- Gold prices have stalled and running out of buyers on mixed trade talk headlines.
- The 1430s comes as a deep retracement target once the 23.6% Fibo in the 1450s gives.
Spot gold has travelled between a low of $1494.96 to a high of $1509.40 on Friday, ending Wall Street around 0.50% in the red as the precious metal struggles to maintain the bullish momentum, despite the DXY falling 0.20% on the day. While gold may be sagging into the close, for the week, gold has climbed 3.5% with respect to futures and based on the most-active contract’s finish on August the 2nd.

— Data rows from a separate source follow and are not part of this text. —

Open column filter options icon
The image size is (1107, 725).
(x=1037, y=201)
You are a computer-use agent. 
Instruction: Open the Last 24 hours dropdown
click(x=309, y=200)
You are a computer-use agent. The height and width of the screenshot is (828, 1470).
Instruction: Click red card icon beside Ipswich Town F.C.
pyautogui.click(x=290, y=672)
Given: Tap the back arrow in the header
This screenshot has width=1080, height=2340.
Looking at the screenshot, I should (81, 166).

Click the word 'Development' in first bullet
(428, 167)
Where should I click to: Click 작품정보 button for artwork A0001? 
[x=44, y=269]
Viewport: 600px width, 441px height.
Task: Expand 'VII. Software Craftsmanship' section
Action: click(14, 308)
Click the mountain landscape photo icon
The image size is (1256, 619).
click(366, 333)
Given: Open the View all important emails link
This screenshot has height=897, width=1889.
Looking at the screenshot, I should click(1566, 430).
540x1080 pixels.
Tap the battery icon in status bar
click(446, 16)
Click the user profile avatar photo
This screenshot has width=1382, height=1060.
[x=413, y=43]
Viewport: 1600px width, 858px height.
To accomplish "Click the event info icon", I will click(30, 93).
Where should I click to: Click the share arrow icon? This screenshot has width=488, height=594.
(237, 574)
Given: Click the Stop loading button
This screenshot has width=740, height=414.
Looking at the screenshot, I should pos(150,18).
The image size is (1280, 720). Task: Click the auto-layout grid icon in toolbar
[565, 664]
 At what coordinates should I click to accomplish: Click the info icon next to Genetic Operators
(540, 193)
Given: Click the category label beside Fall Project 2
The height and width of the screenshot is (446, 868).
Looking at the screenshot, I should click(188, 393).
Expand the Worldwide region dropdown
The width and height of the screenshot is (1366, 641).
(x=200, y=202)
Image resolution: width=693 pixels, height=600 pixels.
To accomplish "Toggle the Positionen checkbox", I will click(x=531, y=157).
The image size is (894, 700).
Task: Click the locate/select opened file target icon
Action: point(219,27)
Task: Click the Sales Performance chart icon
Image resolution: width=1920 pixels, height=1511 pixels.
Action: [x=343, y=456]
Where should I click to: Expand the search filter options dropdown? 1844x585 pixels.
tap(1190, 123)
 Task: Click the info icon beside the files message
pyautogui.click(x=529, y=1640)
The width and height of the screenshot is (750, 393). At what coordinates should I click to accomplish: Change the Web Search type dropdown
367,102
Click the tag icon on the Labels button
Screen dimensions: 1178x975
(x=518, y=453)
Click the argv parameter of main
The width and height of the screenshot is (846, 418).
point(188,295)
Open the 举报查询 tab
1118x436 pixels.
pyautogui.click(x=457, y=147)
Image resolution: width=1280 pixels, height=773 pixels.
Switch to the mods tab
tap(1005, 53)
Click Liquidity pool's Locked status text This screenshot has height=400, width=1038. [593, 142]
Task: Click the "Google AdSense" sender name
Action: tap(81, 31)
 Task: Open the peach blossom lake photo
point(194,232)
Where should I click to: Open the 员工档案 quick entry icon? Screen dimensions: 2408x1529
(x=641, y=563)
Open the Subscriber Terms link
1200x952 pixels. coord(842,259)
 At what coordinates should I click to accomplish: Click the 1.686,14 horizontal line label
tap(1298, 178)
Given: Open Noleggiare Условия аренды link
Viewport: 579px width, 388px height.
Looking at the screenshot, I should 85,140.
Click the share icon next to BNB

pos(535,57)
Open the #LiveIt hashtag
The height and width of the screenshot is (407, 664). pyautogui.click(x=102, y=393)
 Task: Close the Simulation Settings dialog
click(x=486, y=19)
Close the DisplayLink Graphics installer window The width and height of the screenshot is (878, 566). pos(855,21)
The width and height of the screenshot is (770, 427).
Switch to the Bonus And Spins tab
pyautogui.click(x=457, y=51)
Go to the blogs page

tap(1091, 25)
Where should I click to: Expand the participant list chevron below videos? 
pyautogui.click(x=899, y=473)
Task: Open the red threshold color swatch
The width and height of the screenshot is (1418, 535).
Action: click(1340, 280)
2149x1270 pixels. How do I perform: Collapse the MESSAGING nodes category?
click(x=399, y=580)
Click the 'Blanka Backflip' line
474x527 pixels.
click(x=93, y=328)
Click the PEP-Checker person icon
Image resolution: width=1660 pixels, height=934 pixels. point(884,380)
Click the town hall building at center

December gold on Comex lost $1, or less than 0.1%, at $1,508.50 an ounce. Trade wars are at the helm driving prices. The gold and silver ratio ended down -0.63% having travelled between 88.84 down to 88.02 as silver prices continue to hold in there while gold lags. Silver prices ended the day modestly higher by 0.17% within a range of $16.86 and $17.14, ending around $16.98 on Wall Street.
Mixed trade headlines
Initially, gold found a bid on the White House’s decision to hold off on granting licenses for US companies to purchase some Huawei equipment following Beijing’s halting of US crop purchases. However, risk aversion spiked on reports to the contrary and that U.S. won’t ease Huawei restrictions. Nevertheless, the two and fro of such headlines are another reminder of the recently deteriorating outlook for US-Sino trade negotiations.
“Global assets will have to grow accustomed to the reality that trade uncertainty is likely here to stay, which ultimately has consequences for asset prices and for the growth outlook. At the same time, as the pressure on China’s economy weighs on the RMB, which was allowed to weaken below the 7.0 mark, the President is likely to continue urging the Fed to lower rates which in turn could provide some positive tailwinds for gold and silver,” the at TD Securities analysts argued.
However, in the absence of further trade war escalation, on a break back below the 1480s, a deeper retracement back to the 1430s could play out once the 23.6% Fibo in the 1450s gives. On the flip side, To the upside, the 1528/30s comes as a prior support area which could come in as the next major upside target where the price would be expected to hold initial tests. Then, bull swill look to the 127.2% Fibo target which is located around 1,560. This guards territory to then the Oct 2012 highs at 1795 come into the picture on the wide. The 1800s come as the 2011 highs and the price has touched the 61.8% Fibo retracement of those highs to the late 2015 swing lows.